Again, in this digital era, we should be mature enough to realize that we cannot prevent people from logging on to social media sites, even if we block them from our central servers.

We had experienced it many times in the history of the internet. If you want to prevent us from logging on to social media, you might as well ban the internet from Bangladesh.

Why do we, as a nation, always resort to short-term solutions?

We also blocked YouTube twice in the last decade: Once in 2009 and again in 2013.

In 2013, we blocked the site for preventing Bangladeshis to watch a supposedly anti-Islamic movie available on the site.

I didn’t watch the movie, but I’ve read various reviews of it by non-Muslim film critics; they said the movie was pure trash.

Banning a video-sharing site like YouTube just for trash? You must be joking.

Now, what would have happened if we, Bengalis, watched it? Would we have a different opinion about Islam and its prophet after watching the movie? Would the movie have compelled us to become non-Muslims?

Would there be unrest due to the movie? Yes, there could be unrest fanned by the zealots. This is where a government’s responsibility lies; it should take action during such moments so that zealots don’t become too zealous.
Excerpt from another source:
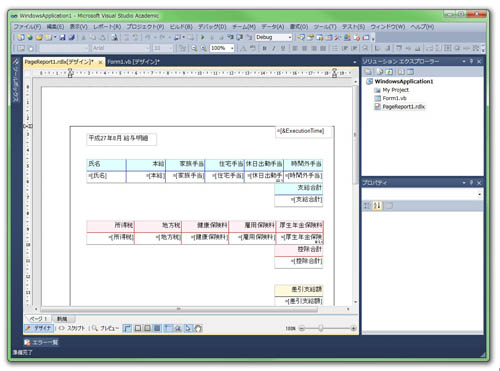Toggle the ruler display button

[127, 329]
You may try shutting down Facebook during exams, but the question papers are most likely to still be leaked

A society of ostriches

I believe the problem doesn’t lie in someone making an anti-Islam movie, but in us, the Bengali Muslims, in the need to become more mature about the religion we follow. If we’re following the religion in the true sense, we might as well be more tolerant, as the Prophet had recommended centuries ago.

We have banned books by the author Taslima Nasreen; we have also banned the writer altogether from entering her own country. She has been in exile for a long time.
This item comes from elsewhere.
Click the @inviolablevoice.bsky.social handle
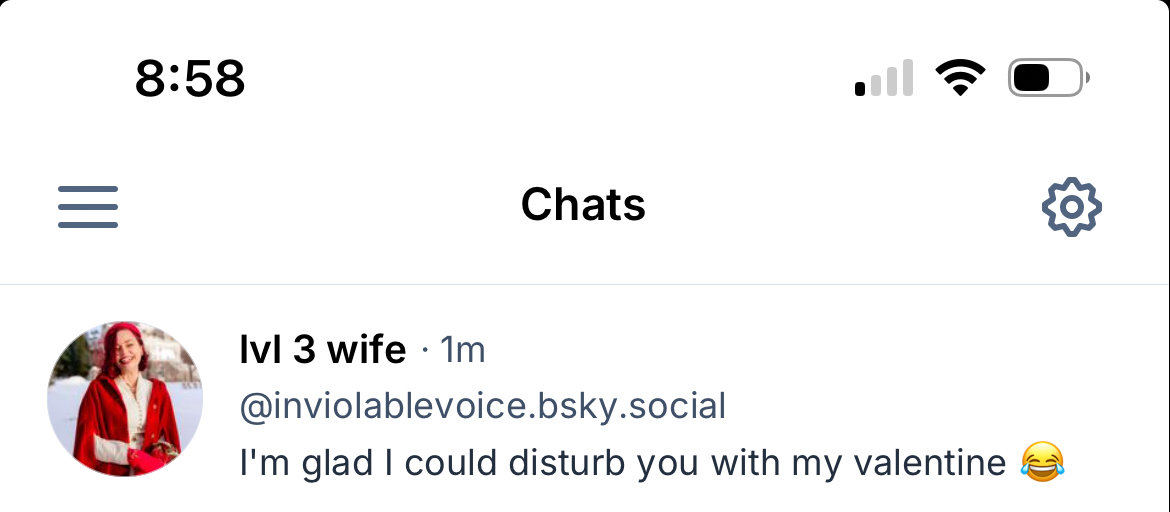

Her Lajja, Amar Meyebela, etc were banned in Bangladesh. We have cited religious sentiments as the reason for banning her works.

My question: Is our faith so superficial that a few books are enough to shatter it?

What she has written regarding male chauvinism clearly showed that she was a writer who had seen the future.

We males may not agree, but she was ahead of her time. Back then, Nasrin was the only one talking about the taboos, but now, there are hundreds who are highlighting what she started. She saw it coming.

Remember Aldous Huxley? Huxley’s Brave New World, written in 1931, was banned at various times for allegedly being “anti-family,” “anti-religion,” and “extremely blasphemous.” His novel features a futuristic society completely controlled by the government, and portrays a version of our planet full of brainwashed citizens who have given up their freedom in exchange for world peace.

Aren’t Huxley’s insights set to be true when the internet of things start guiding our lives?

Modern-day experts have predicted that the all-connected civilisation is going to be what Huxley had written about.

So, there’s reason to conclude that Huxley was way ahead of his time; he, too, could see the future, which perhaps, the then governments didn’t want the people to see.

We need to realize that this is an era of disruption, an era of finding alternatives to the traditional beliefs, tools, and measures. The traditional measures may not work in this age.

The banning culture has never worked and it will also not work in the future.

You may try shutting down Facebook during exams, but the question papers are most likely to still be leaked if we bury our faces in the sand.

Ekram Kabir is a story-teller and a columnist.